= TASK INSTRUCTIONS =
Everything in the entries below should be restated exactly, except for the pictures.
• • • • •
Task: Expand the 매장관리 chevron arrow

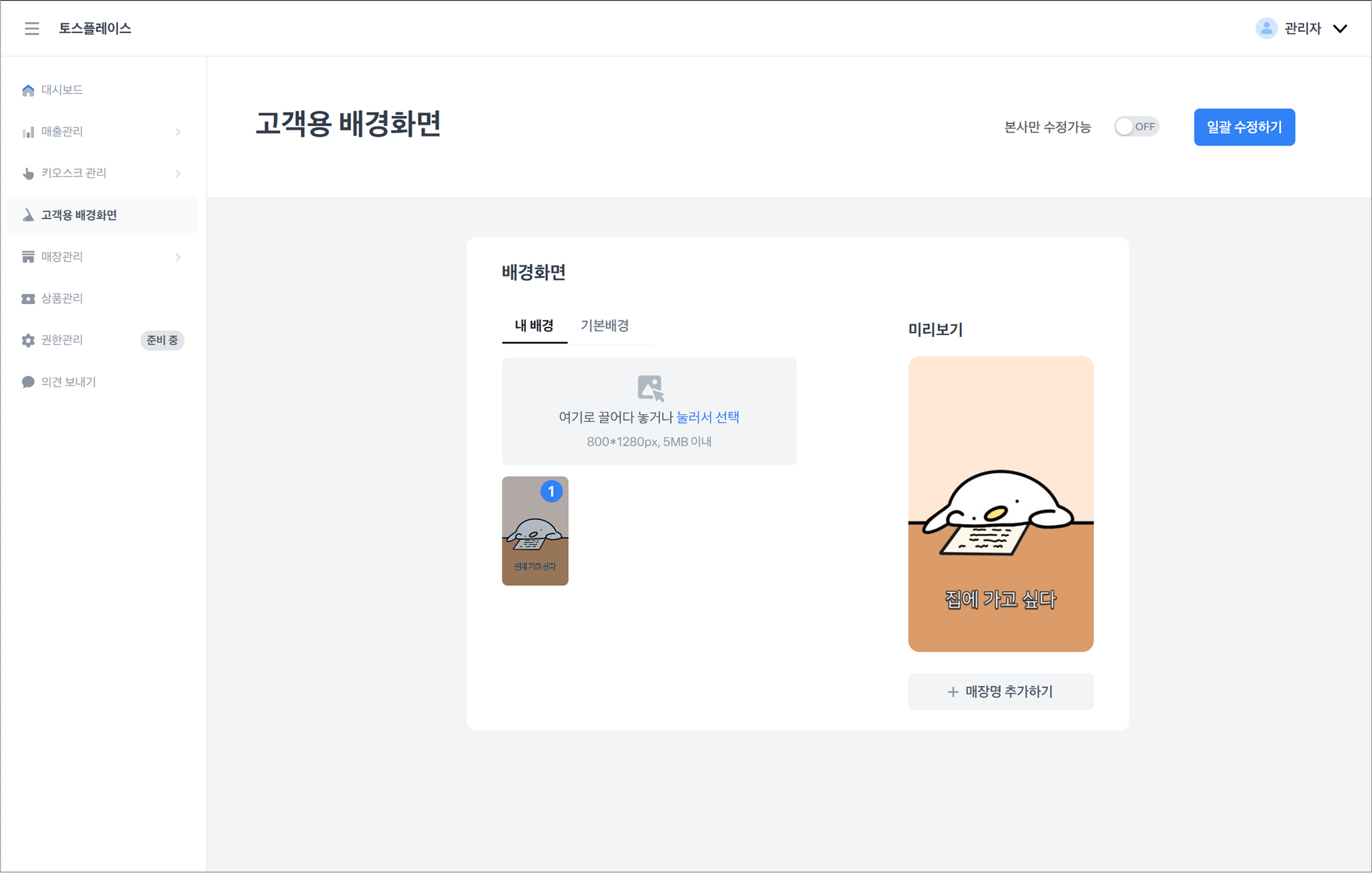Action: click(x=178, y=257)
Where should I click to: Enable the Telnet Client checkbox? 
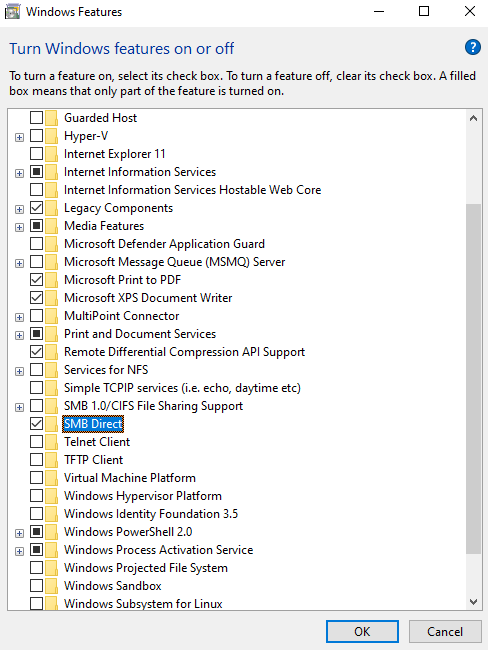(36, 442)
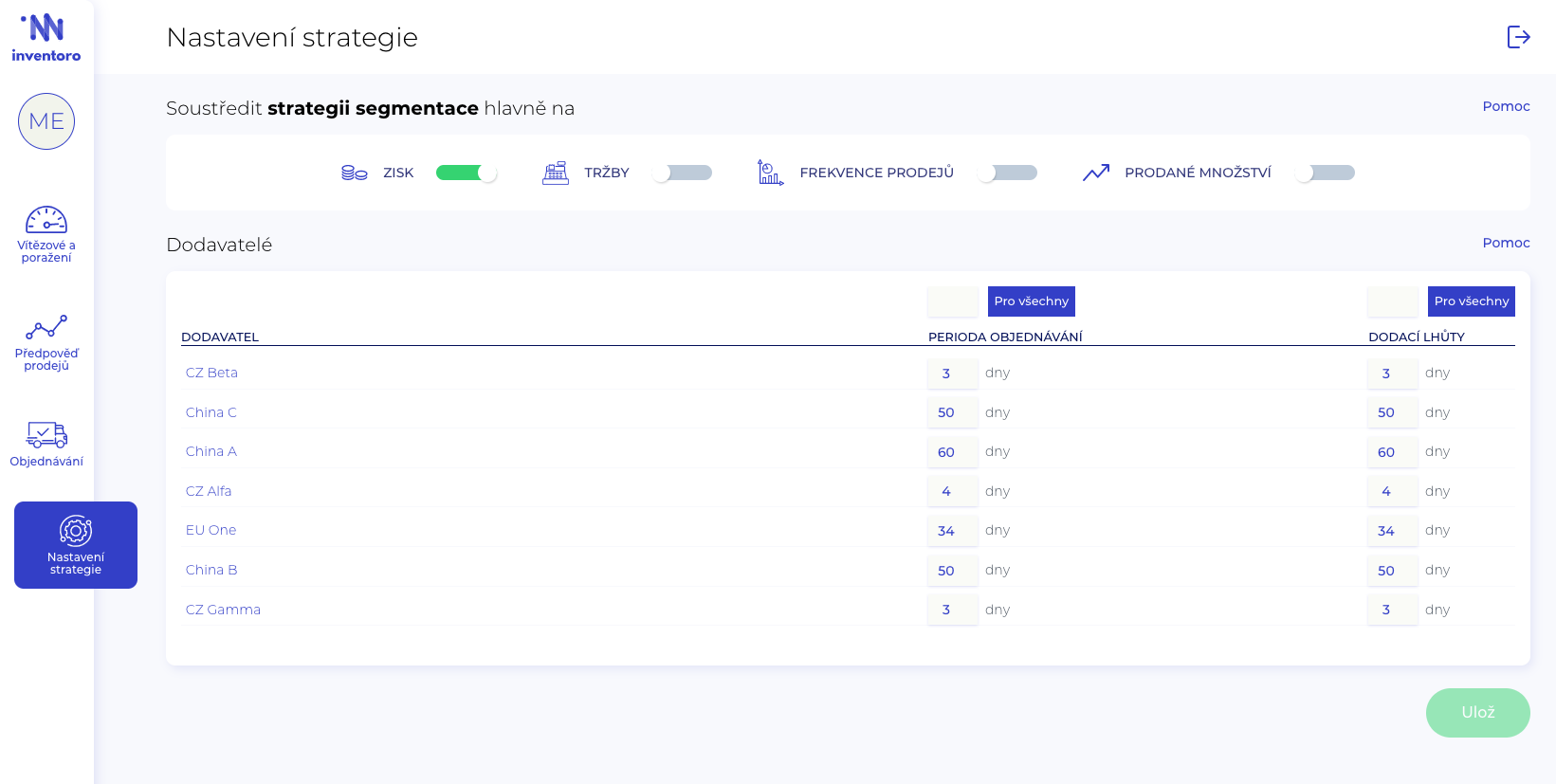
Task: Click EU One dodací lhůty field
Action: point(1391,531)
• • • • •
= TASK SOLUTION =
Task: Expand the 매장관리 chevron arrow

Action: click(x=178, y=257)
Where should I click to: Enable the Telnet Client checkbox? 
(36, 442)
Task: Click EU One dodací lhůty field
Action: point(1391,531)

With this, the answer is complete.